- **TEXT SHOWN**
Reputation: 1283
I have a secure link direction service I'm running (expiringlinks.co). If I change the headers in php to redirect my visitors, then facebook is able to show a preview of the website I'm redirecting to when users send links to one another via facebook. I wish to avoid this. Right now, I'm using an AJAX call to get the URL and javascript to redirect, but it's causing problems for users who don't use javascript.
Here are a number of ways I'd like to block facebook, but I can't seem to get working:
I've tried blocking the facebook bot (facebookexternalhit/1.0 and facebookexternalhit/1.1) but it's not working, I don't think they're using them for this functionality.
I'm thinking of blocking the facebook IP addresses, but I can't find all of them, and I don't think it'll work unless I get all of them.

- **SOURCE MATERIAL**
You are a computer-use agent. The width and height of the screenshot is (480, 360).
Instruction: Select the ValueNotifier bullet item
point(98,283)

- **AIM**
Answer these questions on the forum post about link previews:
1. How does the poster currently get the URL and redirect visitors?
2. Which two Facebook bot identifiers did the poster try blocking?
3. What obstacle does the poster name for blocking Facebook's IP addresses?

- **EXERCISE RESPONSE**
1. With an AJAX call to get the URL and JavaScript to redirect.
2. facebookexternalhit/1.0 and facebookexternalhit/1.1.
3. The poster cannot find all of the addresses and thinks the block will not work unless it covers all of them.